Chapter III (Conditioning and psychiatric diagnosis) is based on  two sets of studies in which conditional reflex (CR) variables were used in the differentiation among psychiatric diagnostic groups (2 studies) and in the differentiation of subpopulations within diagnoses (2 studies). In all these studies the Verdun Conditioning Procedure (VCP), based on measuring responses to stimuli by changes in galvanic skin resistance (GSR), was employed. The VCP provides information in terms of latency and amplitude in eight psychophysiological functions: startle response, orienting reflex, unconditional reflex, acquisition, extinction, disinhibition, differentiation, and reversal. The population of the first set of two studies focused on differentiation among diagnostic groups. One of these studies was conducted in 20 normal subjects and 100 psychiatric patients (personality disorder, neurotic depression, psychotic depression, schizophrenia, chronic organic brain syndrome) and the other in 15 normal subjects and 25 psychiatric patients (schizophrenia, chronic organic brain syndrome). The population of the second set of two studies focused on differentiation within diagnoses. One of these studies was conducted in 7 normal subjects and 21 depressed (neurotic, endogenous and schizophrenic) patients; and the other in 147 schizophrenic patients belonging to six different forms of schizophrenia: paranoid, simple, undifferentiated, hebephrenic, catatonic and schizoaffective.

Chapter IV (Psychopharmacology and psychiatric diagnosis) is based on four studies from which three was conducted in patients with a diagnosis of schizophrenia and one in patients with the diagnosis of depression.

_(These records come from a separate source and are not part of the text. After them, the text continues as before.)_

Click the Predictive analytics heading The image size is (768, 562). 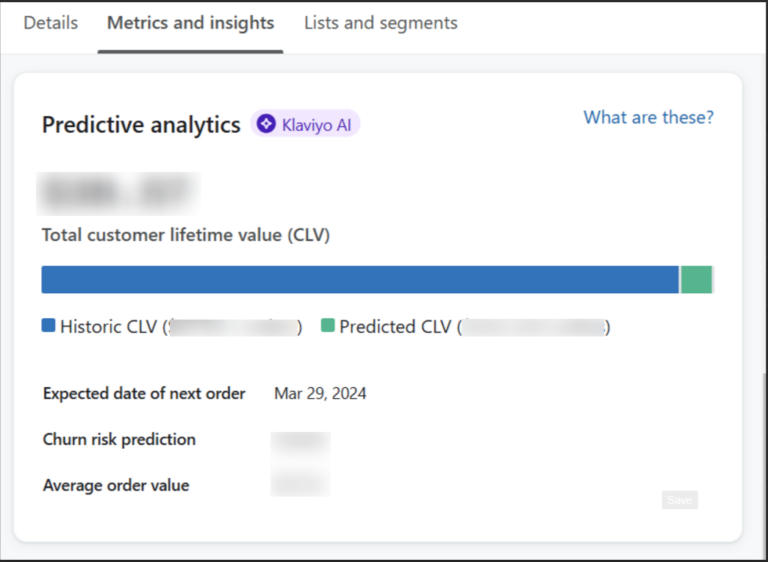141,124
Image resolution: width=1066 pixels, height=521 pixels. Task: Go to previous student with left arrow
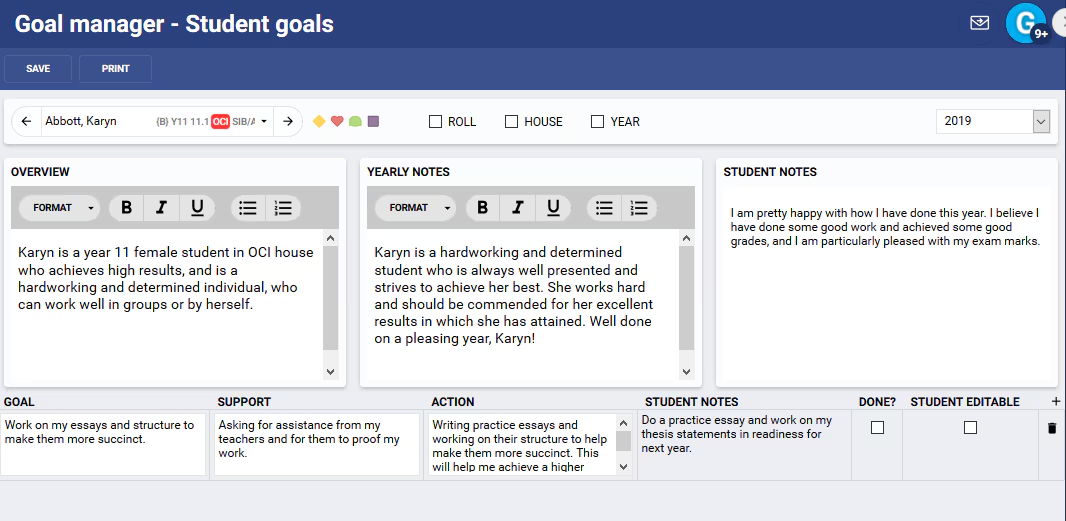27,122
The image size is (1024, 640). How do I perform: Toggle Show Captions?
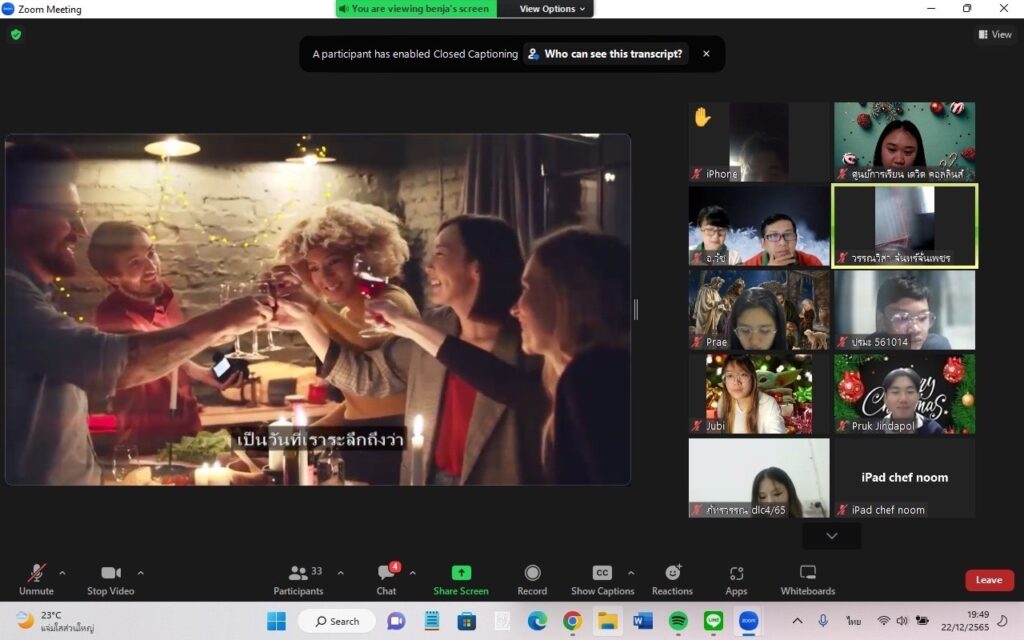(602, 579)
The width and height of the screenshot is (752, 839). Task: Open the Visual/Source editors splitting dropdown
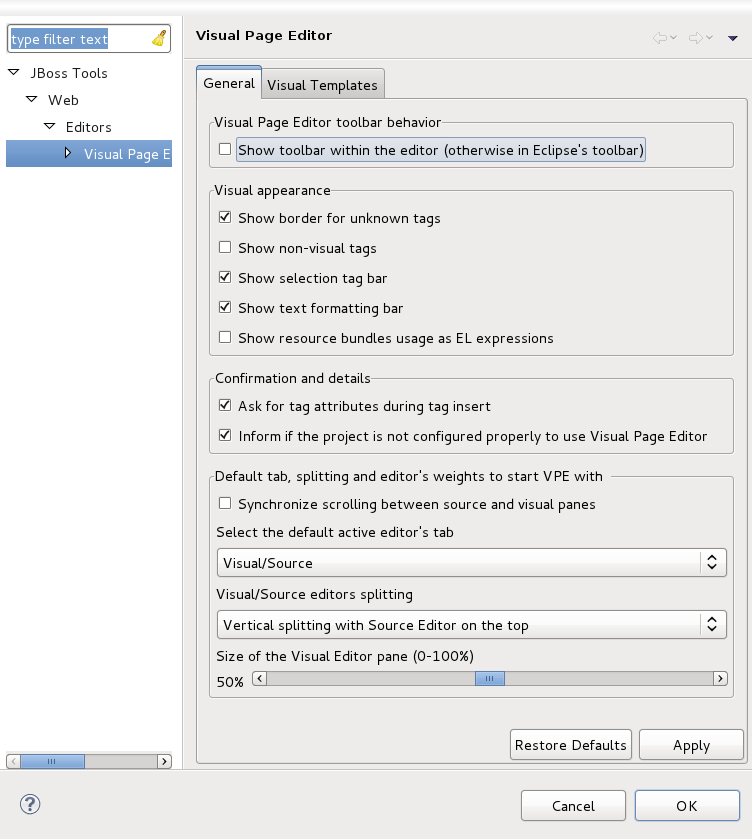click(x=712, y=625)
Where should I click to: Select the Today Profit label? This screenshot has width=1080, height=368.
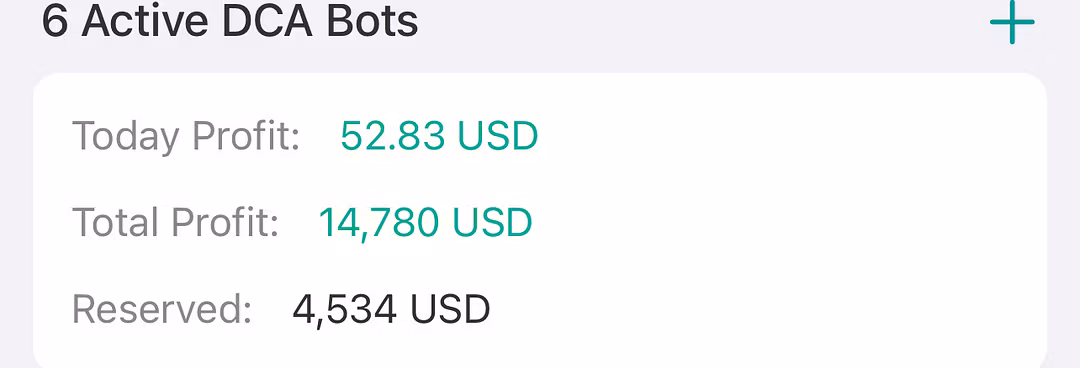click(186, 137)
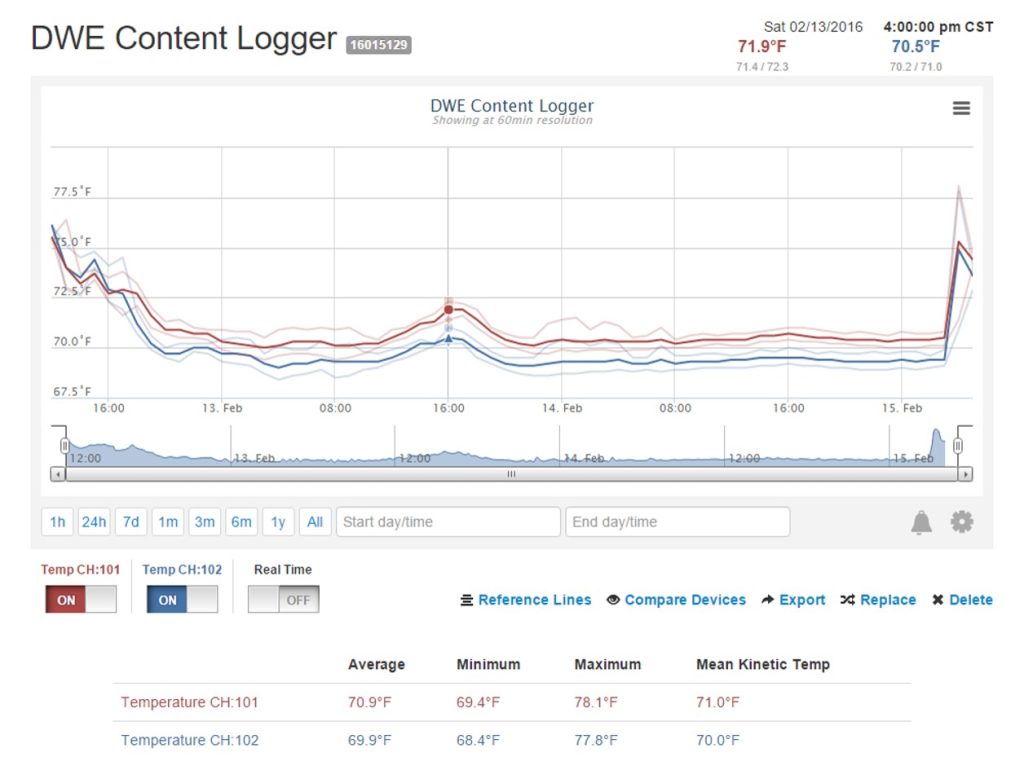Click the alarm bell icon

[921, 522]
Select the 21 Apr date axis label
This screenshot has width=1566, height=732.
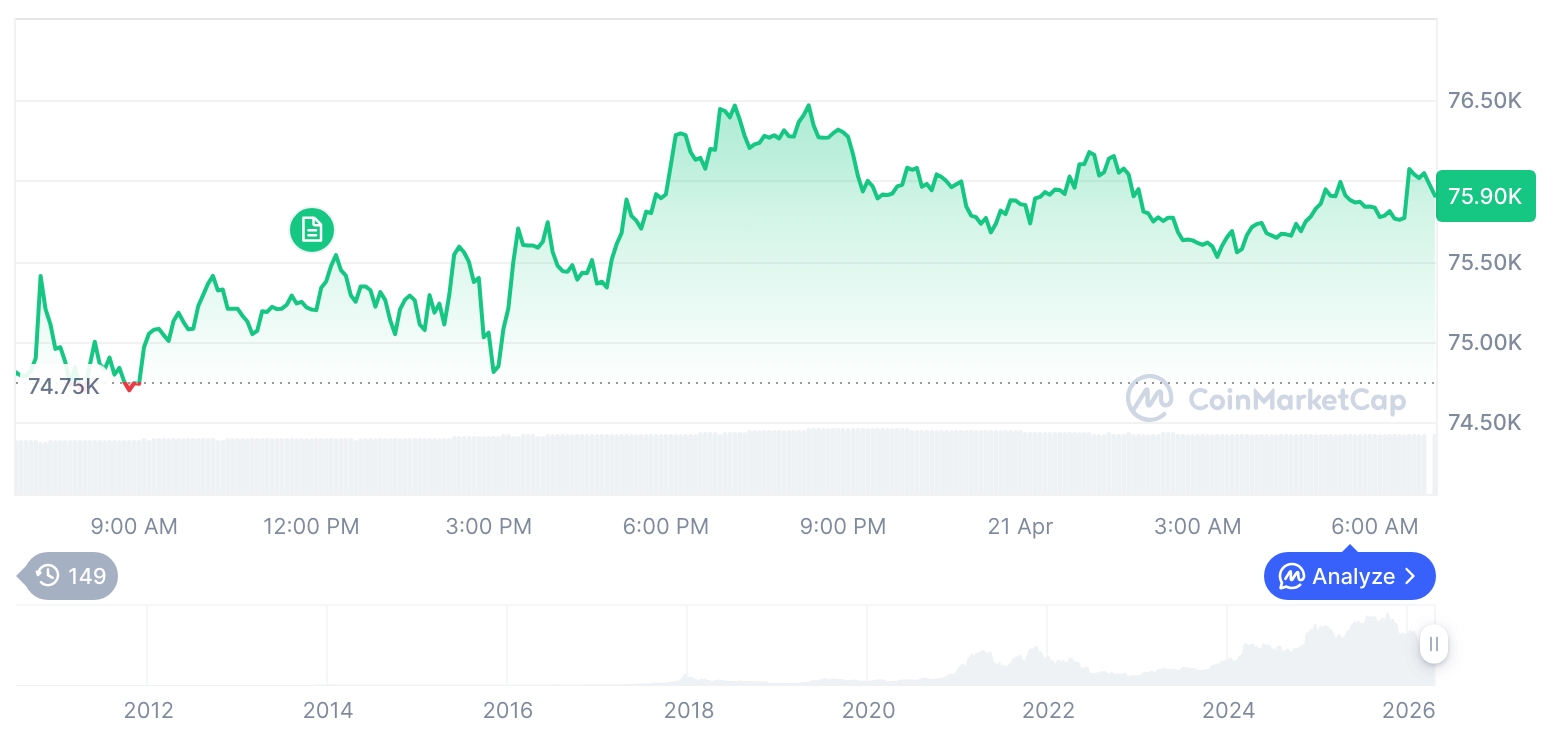coord(1020,526)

In all these studies prediction of treatment outcome was explored with the employment of the VCP00: in the first three studies to neuroleptics and in the fourth to tricyclic antidepressants. The four studies included a total of 105 patients: 30 patients in the first study, 20 in the second, 30 in the third and 25 in the fourth.

Findings in the studies reviewed in chapter IV generated hypotheses but did not identify any predictive variable of treatment outcome. Hence, in Chapter V (Direction of future work: A comprehensive test battery), the last chapter of this monograph, the VCP, was extended to measure CR variables also with the employment of other than the GSR technique. They includedvariables derived with the employment of “salivary secretion”, “eyelid closure”, “defensive finger withdrawal”, Ivanov-Smolenskys’s technique for studying   the transmission from first (non-verbal) to  second (verbal) signal system activity, a modification of Astrup’s ”word association technique” for studying second signal system activity, and Lehmann’s “active avoidance technique” for studying voluntary interference with a skeletomuscular CR. Chapter V also includes findings of a test-retest reliability study of the extended procedure conducted in 30 normal subjects and 30 chronic psychotic patients.

AUHOR’S COMMENT: In this monograph three different “approaches” (pharmacological loads, psychometric performance tests and conditioning procedures), are presented for complementing clinical (subjective) diagnostic information with experimental (objective) measures. The underlying assumption was that employment of these approaches might provide cues for the detection of the pathophysiology (pathology in the processing of signals) in  the diagnoses studied and/or help to identify pharmacologically more homogenous psychiatric populations then derived by clinical diagnoses.